**Task statement**.
Your answer should consist of each line below that contains the string "pyautogui".

**Exercise material**.
== Segment start ==

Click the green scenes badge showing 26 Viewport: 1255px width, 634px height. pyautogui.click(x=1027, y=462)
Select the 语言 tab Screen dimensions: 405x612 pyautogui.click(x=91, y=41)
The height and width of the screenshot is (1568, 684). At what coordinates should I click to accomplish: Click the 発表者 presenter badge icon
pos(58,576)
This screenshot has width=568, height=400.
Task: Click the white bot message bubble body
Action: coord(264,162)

== Segment end ==

**Completed task**.
Click the green scenes badge showing 26 Viewport: 1255px width, 634px height. pyautogui.click(x=1027, y=462)
Select the 语言 tab Screen dimensions: 405x612 pyautogui.click(x=91, y=41)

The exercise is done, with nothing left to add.